Un’operazione mattutina dei carabinieri della compagnia Napoli Centro ha rivelato un inquietante fenomeno di furto di energia elettrica in via Santa Lucia, uno dei quartieri più vivaci e frequentati della città. Due imprenditori, titolari di un bar e di un ristorante, sono stati denunciati per aver creato un allaccio abusivo alla rete elettrica pubblica. “Non possiamo tollerare tali comportamenti, specialmente in una zona così importante per il turismo”, ha dichiarato un ufficiale delle forze dell’ordine.
Un’illuminazione inadeguata può sembrare poco rilevante, ma questi furti colpiscono non solo i fornitori, ma tutto il tessuto commerciale locale. Nel cuore di Napoli, dove il giro d’affari è consistente, l’uso di metodi illeciti rischia di minare la reputazione della città, già messa a dura prova. La denuncia penale è solo l’inizio: i carabinieri stanno valutando la chiusura temporanea dei locali per restituire ordine e legalità a un’area così strategica.
Il controllo non si è fermato qui. Anche il degrado urbano ha attirato l’attenzione delle forze dell’ordine. Cinque parcheggiatori abusivi sono stati denunciati tra via Imbriani e via Orsini, un’indicazione che la sfida alle norme è ben presente in città. La presenza di quattro di loro già destinatari di Daspo urbano riporta alla luce un nodo critico: la lotta contro l’illegalità è un percorso lungo e tortuoso.
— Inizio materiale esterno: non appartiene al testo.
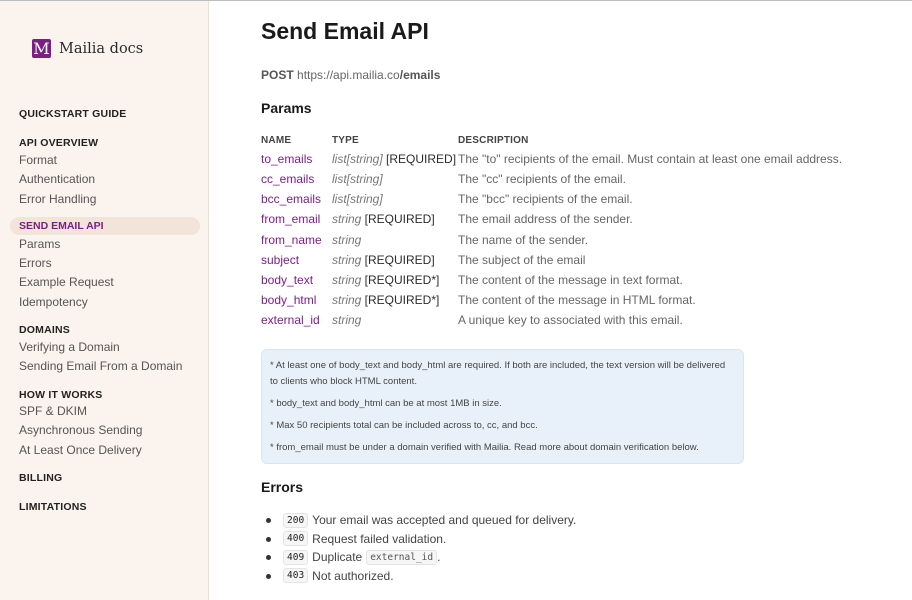  Describe the element at coordinates (286, 108) in the screenshot. I see `params-heading: Params` at that location.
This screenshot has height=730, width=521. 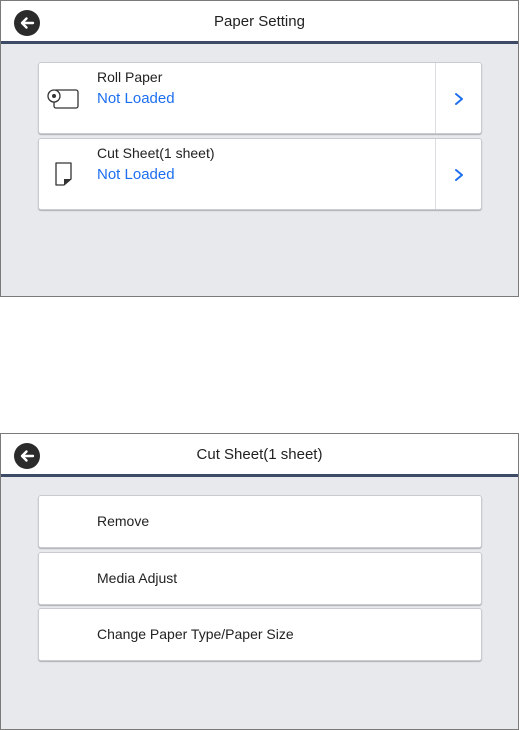 I want to click on roll-paper-icon, so click(x=63, y=99).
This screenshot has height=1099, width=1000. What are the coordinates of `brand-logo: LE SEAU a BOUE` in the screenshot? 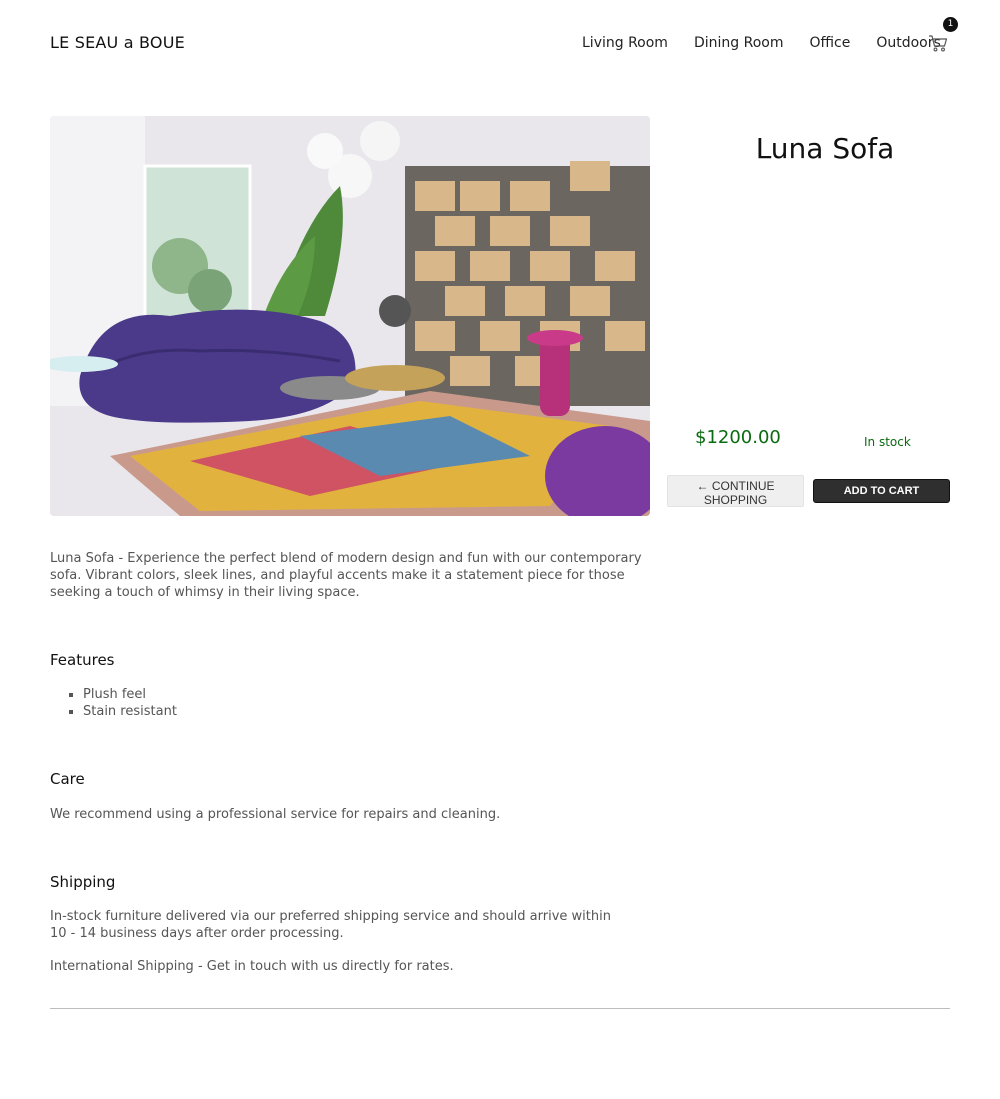 It's located at (118, 42).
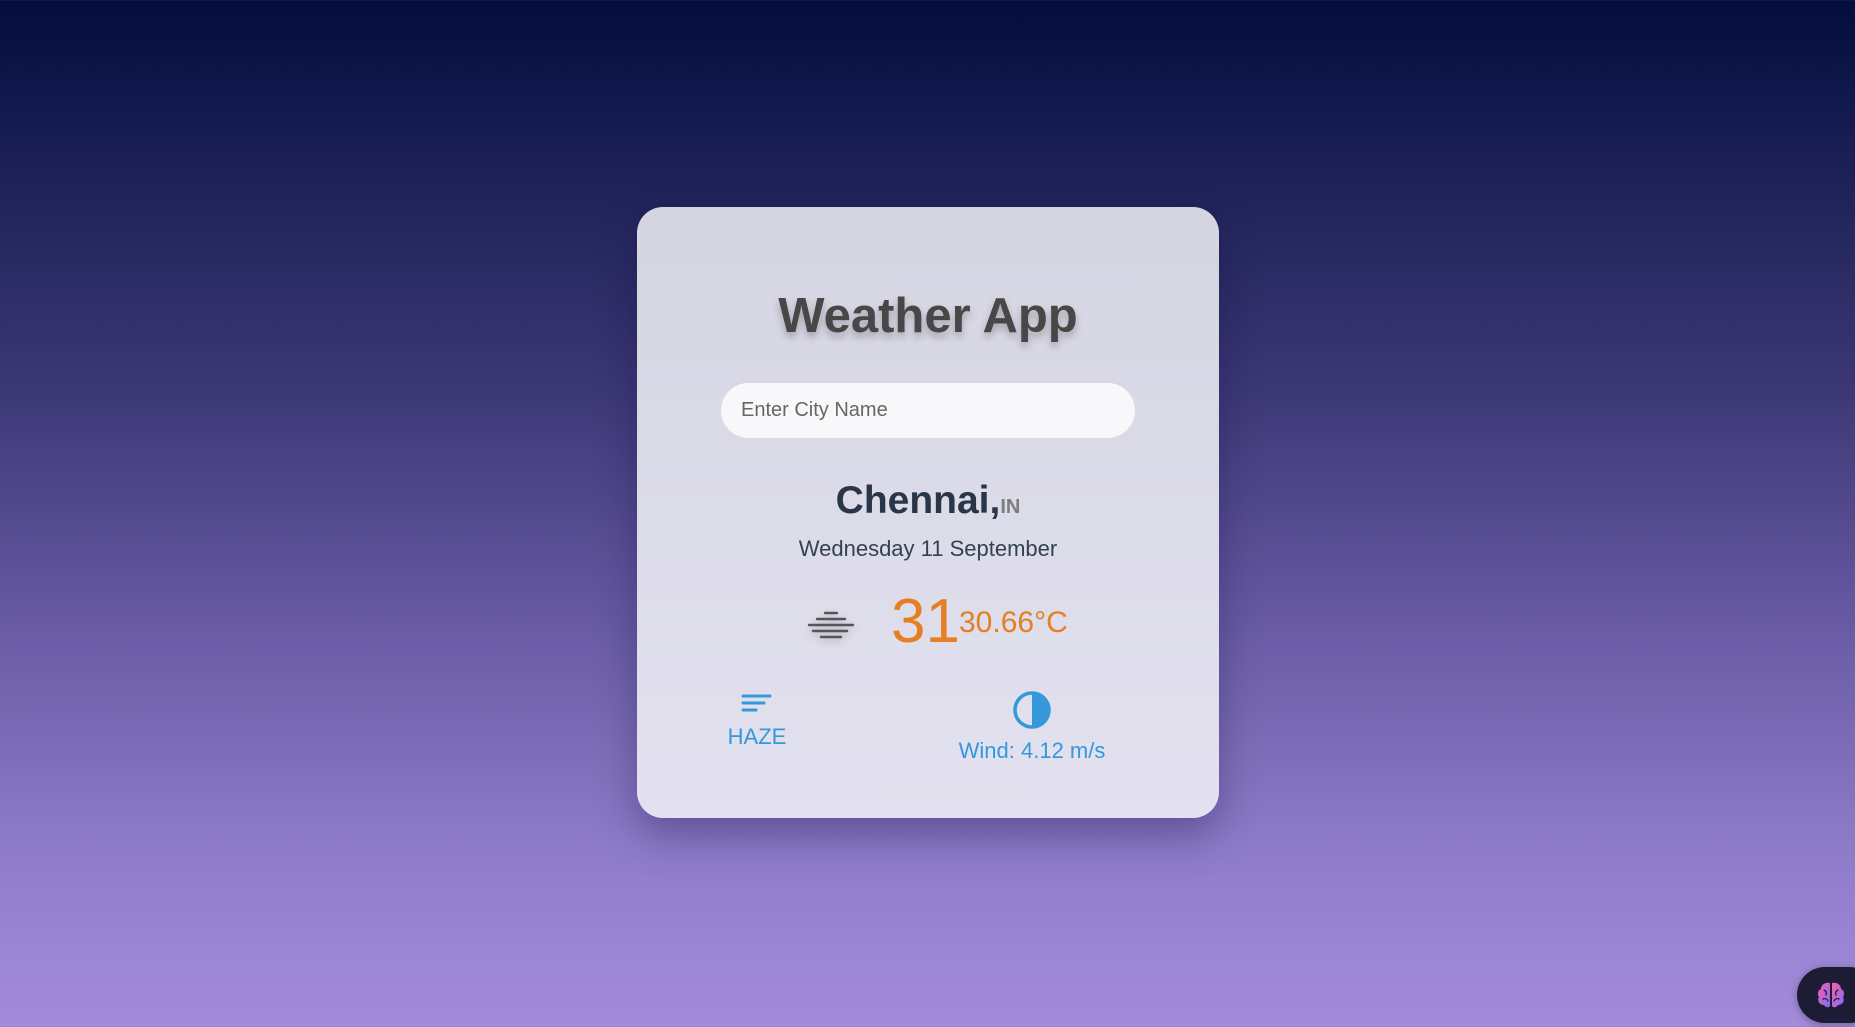  Describe the element at coordinates (831, 625) in the screenshot. I see `haze-icon` at that location.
In un contesto di incertezze, l’operazione ha visto diciassette sanzioni elevate per violazioni del codice della strada. Il messaggio è chiaro: l’impegno per garantire un ambiente più sicuro e ordinato è forte. Ma basterà per far cambiare rotta a chi manipola le regole?
In un quartiere pulsante di vita come Napoli, la domanda rimane: questa guerra contro l’illegalità porterà a una vera svolta o sarà solo un contenimento temporaneo? I cittadini restano in attesa di risposte.